By Rep. Roger Erickson

and Rep. John Persell



The Minnesota Department of Revenue released new information showing property taxes are projected to decrease for the first time since 2002, thanks to the new state budget. Increased aid to local governments, sales tax exemptions for cities and counties, and direct property tax refunds for hundreds of thousands of homeowners and renters included in new state budget are projected to decrease property taxes next year by an estimated $121 million, or 1.5 percent.

In total, the DFL Budget provides over $300 million in middle-class property tax relief for Minnesotans through the Homestead Credit Refund, retooled renters’ credit and increased aid to counties, cities and townships.

In 2014, the Homestead Credit Refunds will increase by $117 million. Under this program, more than 300,000 homeowners (75 percent of filers) will see an average refund increase of $212. More than 137,000 additional homeowners will be eligible for a refund.

Rising property taxes have been a problem for over a decade. For years we saw decreases in state aid to local communities and that led to an increase in property taxes at the local level. With our budget this year, we were able to increase aid to cities and counties and offer direct property tax relief for homeowners and renters.

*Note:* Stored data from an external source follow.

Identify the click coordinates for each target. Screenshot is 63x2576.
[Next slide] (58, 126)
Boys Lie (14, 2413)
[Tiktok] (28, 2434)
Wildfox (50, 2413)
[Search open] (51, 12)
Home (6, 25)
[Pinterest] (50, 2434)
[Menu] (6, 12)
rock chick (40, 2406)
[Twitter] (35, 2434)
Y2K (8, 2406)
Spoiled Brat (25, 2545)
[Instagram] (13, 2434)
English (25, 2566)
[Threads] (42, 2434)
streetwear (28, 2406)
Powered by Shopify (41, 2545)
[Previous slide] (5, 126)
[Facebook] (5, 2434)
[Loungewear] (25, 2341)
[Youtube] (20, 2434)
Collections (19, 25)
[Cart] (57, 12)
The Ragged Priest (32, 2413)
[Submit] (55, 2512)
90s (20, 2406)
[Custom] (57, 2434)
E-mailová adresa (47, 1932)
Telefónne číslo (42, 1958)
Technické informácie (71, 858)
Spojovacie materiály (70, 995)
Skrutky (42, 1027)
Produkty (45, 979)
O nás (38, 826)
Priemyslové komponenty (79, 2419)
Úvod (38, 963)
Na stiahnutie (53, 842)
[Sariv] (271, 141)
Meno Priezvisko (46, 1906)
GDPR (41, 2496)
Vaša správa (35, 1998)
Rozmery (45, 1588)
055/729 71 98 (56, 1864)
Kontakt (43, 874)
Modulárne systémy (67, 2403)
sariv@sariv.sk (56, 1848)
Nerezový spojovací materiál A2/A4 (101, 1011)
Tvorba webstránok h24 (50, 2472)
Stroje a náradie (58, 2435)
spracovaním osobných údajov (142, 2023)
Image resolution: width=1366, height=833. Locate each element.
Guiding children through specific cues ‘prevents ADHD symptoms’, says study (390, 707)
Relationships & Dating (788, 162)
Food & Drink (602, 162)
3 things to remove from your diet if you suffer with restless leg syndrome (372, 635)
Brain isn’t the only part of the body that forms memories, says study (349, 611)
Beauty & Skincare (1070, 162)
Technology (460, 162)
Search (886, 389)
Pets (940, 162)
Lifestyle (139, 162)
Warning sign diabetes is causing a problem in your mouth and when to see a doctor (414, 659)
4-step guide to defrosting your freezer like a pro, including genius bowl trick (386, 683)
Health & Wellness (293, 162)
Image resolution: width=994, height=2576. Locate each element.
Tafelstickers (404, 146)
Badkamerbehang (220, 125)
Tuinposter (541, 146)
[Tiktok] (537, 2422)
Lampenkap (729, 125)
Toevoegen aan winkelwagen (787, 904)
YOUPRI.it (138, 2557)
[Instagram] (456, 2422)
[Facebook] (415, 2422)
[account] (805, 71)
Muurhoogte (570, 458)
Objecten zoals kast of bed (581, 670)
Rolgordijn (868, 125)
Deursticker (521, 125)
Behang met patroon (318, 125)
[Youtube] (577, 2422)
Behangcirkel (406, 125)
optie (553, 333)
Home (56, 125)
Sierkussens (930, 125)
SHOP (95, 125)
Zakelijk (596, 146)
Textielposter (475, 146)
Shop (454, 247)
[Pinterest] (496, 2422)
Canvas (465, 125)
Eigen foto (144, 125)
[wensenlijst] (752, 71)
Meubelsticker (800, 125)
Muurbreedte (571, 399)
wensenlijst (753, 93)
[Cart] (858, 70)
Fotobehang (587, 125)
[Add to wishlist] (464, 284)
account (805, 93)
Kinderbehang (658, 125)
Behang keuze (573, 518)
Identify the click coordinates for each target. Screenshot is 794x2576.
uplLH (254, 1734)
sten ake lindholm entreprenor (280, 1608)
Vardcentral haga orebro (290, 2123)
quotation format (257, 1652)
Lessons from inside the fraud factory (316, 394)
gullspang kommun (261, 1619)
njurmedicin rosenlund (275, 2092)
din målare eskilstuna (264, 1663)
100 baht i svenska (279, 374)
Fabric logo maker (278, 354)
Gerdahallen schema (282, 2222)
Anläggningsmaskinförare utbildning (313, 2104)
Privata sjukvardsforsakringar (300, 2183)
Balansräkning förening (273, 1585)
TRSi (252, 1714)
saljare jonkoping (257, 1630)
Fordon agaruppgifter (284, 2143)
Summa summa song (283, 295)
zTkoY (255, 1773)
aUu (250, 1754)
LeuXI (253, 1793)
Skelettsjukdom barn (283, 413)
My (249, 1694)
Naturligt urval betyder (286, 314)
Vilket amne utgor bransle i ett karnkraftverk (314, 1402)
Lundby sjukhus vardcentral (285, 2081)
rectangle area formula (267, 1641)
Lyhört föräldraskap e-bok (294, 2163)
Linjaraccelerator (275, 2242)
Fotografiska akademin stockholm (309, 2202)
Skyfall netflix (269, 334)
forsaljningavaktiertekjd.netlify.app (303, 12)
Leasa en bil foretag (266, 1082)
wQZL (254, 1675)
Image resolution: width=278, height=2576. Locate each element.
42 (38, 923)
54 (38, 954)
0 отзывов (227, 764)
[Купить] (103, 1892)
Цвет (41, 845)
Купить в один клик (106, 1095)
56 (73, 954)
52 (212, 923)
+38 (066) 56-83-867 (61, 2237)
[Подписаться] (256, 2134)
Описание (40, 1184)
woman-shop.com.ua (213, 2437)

The previous Legislature raised property taxes on renters who earn less than $55,000 a year by cutting the Renter’s Credit. The new budget enhances the Renters’ Credit, providing property tax relief to Minnesota renters (including elderly and disabled renters), so that the neediest renters see the greatest benefit. Under the improved Renter’s Credit, 66,000 filers will see a bigger refund, 10,000 additional renters will qualify, and the average renter will see their refund increase by $179.

The new budget increases Local Government Aid by $80 million, County Program Aid by $40 million, reinstates $10 million in township aid, and provides a sales tax exemption for local governments, allowing them to collect less in property taxes from their residents. This change will provide property tax relief for Minnesota homeowners and renters by reducing local government expenses by an estimated $172 million.

When you talk about increasing local aid to townships, cities, and counties by $130 million, that’s going to have a significant effect on local taxes. Add to that the $172 million in sales tax savings and you’re going to see a very positive budget year for our local communities across Minnesota.

Since 2002, property taxes have gone up 86 percent, placing a huge burden on the middle class. Those increases were due in large part to repeated cuts in aid to local governments, and cuts in direct property tax refunds for Minnesotans. In fact, between 2002 and 2013, County Program Aid was cut by 39 percent, and Local Government Aid was cut by 25 percent – putting pressure on local governments to cut services and raise property taxes.

As a result of the 2011 Republican budget, statewide property taxes increased by $365 million, or 4.5 percent. An 8 percent increase fell on Greater Minnesota with a 2.6 percent increase in the metro.

A second report from non-partisan House Research found that statewide property taxes are projected to be $181 million (2.1 percent) less than they otherwise would be if the legislature kept the budget passed in 2011 by the Republican-led legislature in place.

Roger Erickson (DFL – Baudette) represents Dist. 2A and John Persell (DFL – Bemidji) represents Dist. 5A.